Littérature et politique : Claude Lefort. Les entretiens de Po&Sie (Maison de la Poésie, Paris)
La revue Po&sie vous invite à ses Entretiens
le samedi 22 juin à 16.00 à
la Maison de la poésie, 157 rue Saint Martin (Métro Rambuteau).
Les Entretiens porteront sur le thème suivant :
Littérature et politique : Claude Lefort
avec
Gilles Bataillon
Anne Dujin
Géraldine Muhlmann
&
Laurent Jenny
Claude Mouchard
Martin Rueff
Claude Lefort est né en 1924. Il aurait eu cent ans. Il est un des grands philosophes politiques français de de la seconde moitié du XXèmesiècle, attentif plus qu’aucun autre à distinguer démocratie et totalitarisme, profond commentateur de la tradition et analyste implacable du présent. Il ne cessa de lire et de commenter la littérature. Il était proche de la revue Po&sie. Il écrivait « à l’épreuve du politique ».

▶ _DONNÉES DE L'EXERCICE_

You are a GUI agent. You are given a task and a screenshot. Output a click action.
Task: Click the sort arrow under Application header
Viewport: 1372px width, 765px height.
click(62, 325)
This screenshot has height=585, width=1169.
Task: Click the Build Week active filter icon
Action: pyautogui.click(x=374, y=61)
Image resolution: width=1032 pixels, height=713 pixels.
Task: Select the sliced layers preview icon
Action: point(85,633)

▶ _CONSIGNE_
Recopiez sans rien modifier le passage de l'extrait fourni ci-dessus qui va de « Littérature et politique : Claude Lefort. » à « Martin (Métro Rambuteau). ».

▶ _RÉSULTAT OBTENU_
Littérature et politique : Claude Lefort. Les entretiens de Po&Sie (Maison de la Poésie, Paris)
La revue Po&sie vous invite à ses Entretiens
le samedi 22 juin à 16.00 à
la Maison de la poésie, 157 rue Saint Martin (Métro Rambuteau).